# Problem details
At the line with "NoordCode (342, 2423)", start repeating the data, and continue line by line through the final line, exactly.

== Task inputs

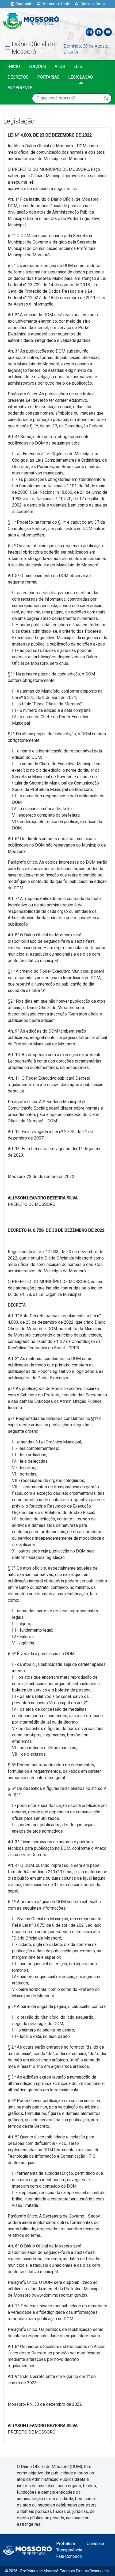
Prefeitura (65, 2543)
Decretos (18, 77)
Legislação (80, 77)
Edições (37, 66)
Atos (60, 66)
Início (13, 66)
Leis (78, 66)
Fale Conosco (69, 2556)
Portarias (48, 77)
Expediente (19, 87)
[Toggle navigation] (107, 20)
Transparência (69, 2549)
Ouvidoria (95, 2543)
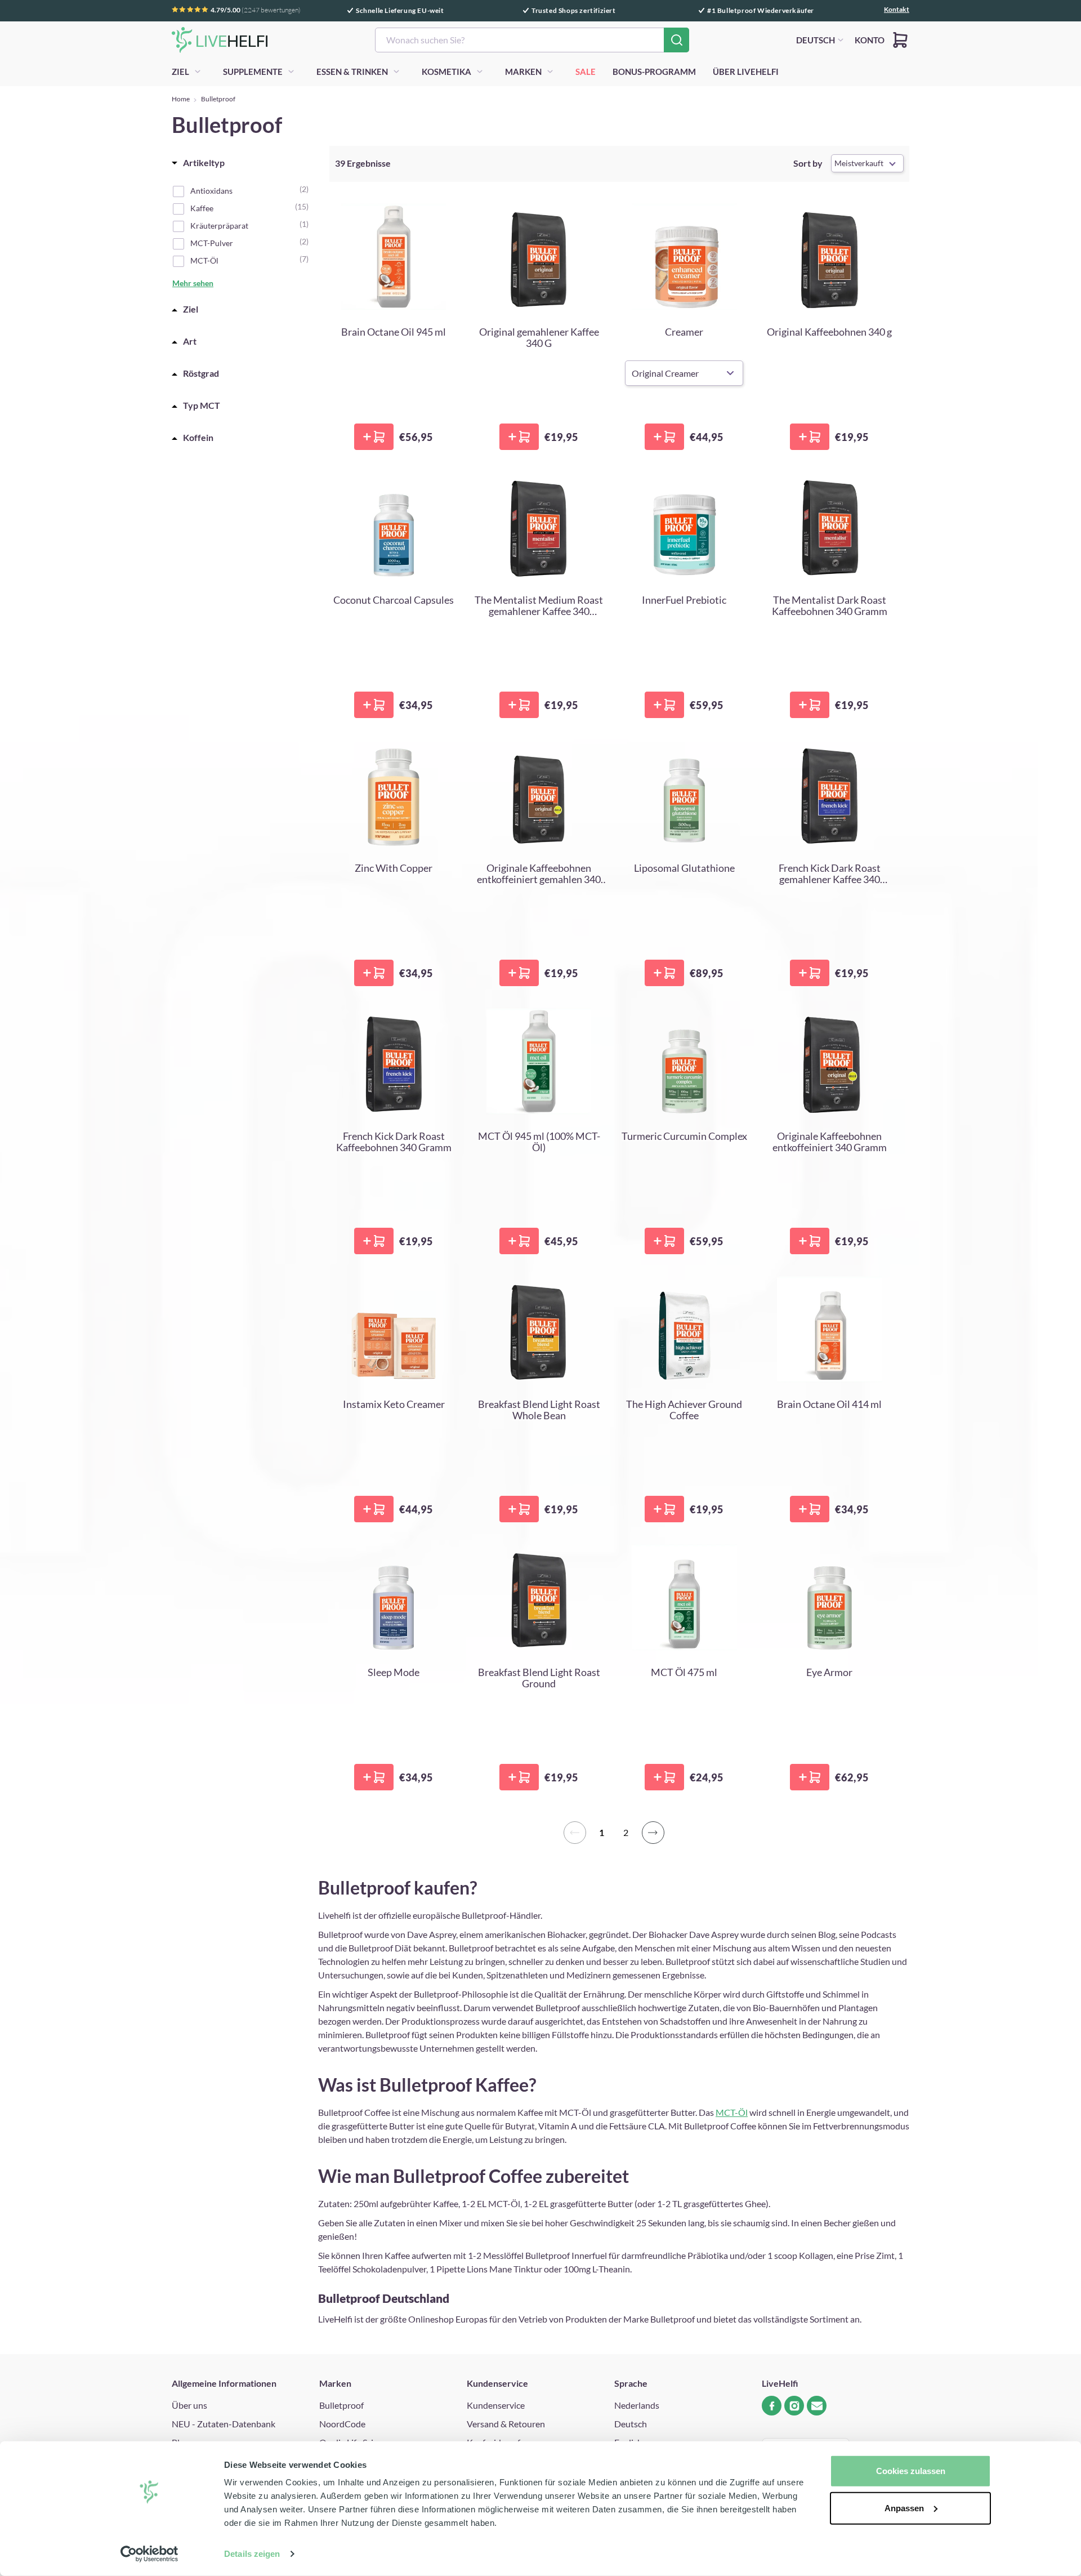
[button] (900, 40)
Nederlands (636, 2405)
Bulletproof (341, 2405)
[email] (817, 2405)
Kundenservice (496, 2405)
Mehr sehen (192, 283)
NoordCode (342, 2423)
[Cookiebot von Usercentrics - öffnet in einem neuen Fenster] (149, 2554)
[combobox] (532, 40)
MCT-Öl (732, 2112)
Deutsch (630, 2423)
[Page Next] (653, 1832)
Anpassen (904, 2507)
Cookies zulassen (910, 2471)
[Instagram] (794, 2405)
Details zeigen (252, 2554)
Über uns (189, 2405)
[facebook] (771, 2405)
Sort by (808, 163)
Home (181, 99)
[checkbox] (247, 190)
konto (870, 40)
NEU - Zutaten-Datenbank (223, 2423)
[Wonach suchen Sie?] (676, 40)
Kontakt (896, 10)
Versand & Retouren (506, 2423)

====

# Output of the exercise
NoordCode (342, 2423)
[Cookiebot von Usercentrics - öffnet in einem neuen Fenster] (149, 2554)
[combobox] (532, 40)
MCT-Öl (732, 2112)
Deutsch (630, 2423)
[Page Next] (653, 1832)
Anpassen (904, 2507)
Cookies zulassen (910, 2471)
[Instagram] (794, 2405)
Details zeigen (252, 2554)
Über uns (189, 2405)
[facebook] (771, 2405)
Sort by (808, 163)
Home (181, 99)
[checkbox] (247, 190)
konto (870, 40)
NEU - Zutaten-Datenbank (223, 2423)
[Wonach suchen Sie?] (676, 40)
Kontakt (896, 10)
Versand & Retouren (506, 2423)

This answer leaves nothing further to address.